Discovery-based Precise Localization of Phosphorylation Sites for Streamlined Biological Characterization
Unambiguous assignment of phosphorylated residues in peptides with multiple potential phosphorylation sites is a critical step in streamlining concurrent biological experiments. There are several approaches for localizing a priori unknown phosphorylation sites. Unambiguous localization of modifications is conventionally carried out by matching to a spectral library of standard peptides. However, when spectra are unavailable, phosphopeptide synthesis is impractical for mid-to-large-scale data sets. We performed complementary ion dissociation methods such as CAD and ETD to obtain spectra for subsequent interpretation both manually and with automated protein database search algorithms. Phosphosite localization software was then used to verify the experimentally identified phosphorylation sites. Using this novel combination of methods, we have demonstrated the data-dependent assignment of site-specific phosphorylation for two representative phosphopeptides, SASLASLYNGGLYNPYGR and SDRASPTANGLLR from LRRFIP2, in which the phosphorylation level changed 2- and 1.5-fold, respectively, 5 min after LPS stimulation.
The CAD product ion spectrum of the doubly protonated phosphopeptide SASLASLYNGGLYNPYGR (Fig. 5A) is comprised of b- and y-type fragment ions resulting from peptide backbone cleavages and a predominant neutral phosphoric acid loss peak due to β-elimination of a phosphate-containing side chain. The loss of phosphoric acid (H3PO4) is characteristic of both phosphoserine- and phosphothreonine-containing peptides and can therefore be used to prescreen phosphopeptides.
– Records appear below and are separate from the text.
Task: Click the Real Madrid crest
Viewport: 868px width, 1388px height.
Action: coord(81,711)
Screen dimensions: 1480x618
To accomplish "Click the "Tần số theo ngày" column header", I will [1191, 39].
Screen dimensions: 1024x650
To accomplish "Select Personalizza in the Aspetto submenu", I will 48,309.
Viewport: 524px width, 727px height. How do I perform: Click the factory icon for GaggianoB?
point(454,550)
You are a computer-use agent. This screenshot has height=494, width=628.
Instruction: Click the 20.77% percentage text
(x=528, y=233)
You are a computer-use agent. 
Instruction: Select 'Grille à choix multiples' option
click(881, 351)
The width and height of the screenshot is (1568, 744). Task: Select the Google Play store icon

However, the facile loss of phosphoric acid often leads to both low abundance backbone fragments and fragments lacking the phosphate moiety. Localization of a phosphorylation site in CAD-MS/MS spectra is often challenging when several potential phosphorylation sites are present on a single peptide, as is the case with SASLASLYNGGLYNPYGR and SDRASPTANGLLR. We therefore used a neutral phosphoric acid loss MS3 experiment to identify the phosphorylation sites in these peptides (see supplemental Fig. 1S). The CAD-MS/MS product ion spectrum of the SASLASLYNGGLYNPYGR peptide consists of both b- and y-type ions, of which nearly all of the b-type ions (b8 + P, b13 + P, b14 + P, and b15 + P) (See Fig. 5A) contain a phosphate moiety, suggesting that the phosphorylation site may be on Ser-1, Ser-3, Ser-6, or Tyr-8. The only b8 fragment ion observed in the spectrum presumably results from H3PO4 loss, as only y8 + P/y11 complementary ion pairs were observed. The lack of a contiguous b-type ion series limits the ability to localize the phosphorylation site using complementary y-type ions. With the exception of a single product ion (y17 + P), all of the y-type ions lacked a phosphate moiety (y5, y6, y7, y10, y11, y12, y13, y14, y15, y16, and y17 + P) (See Fig. 5A). The b8 + P and y17 + P ions suggest that Ser-3, Ser-6, or Tyr-8 is phosphorylated, whereas the presence of y16 but not y16 + P suggests that Ser-1 should also be considered as a potential phosphorylation site.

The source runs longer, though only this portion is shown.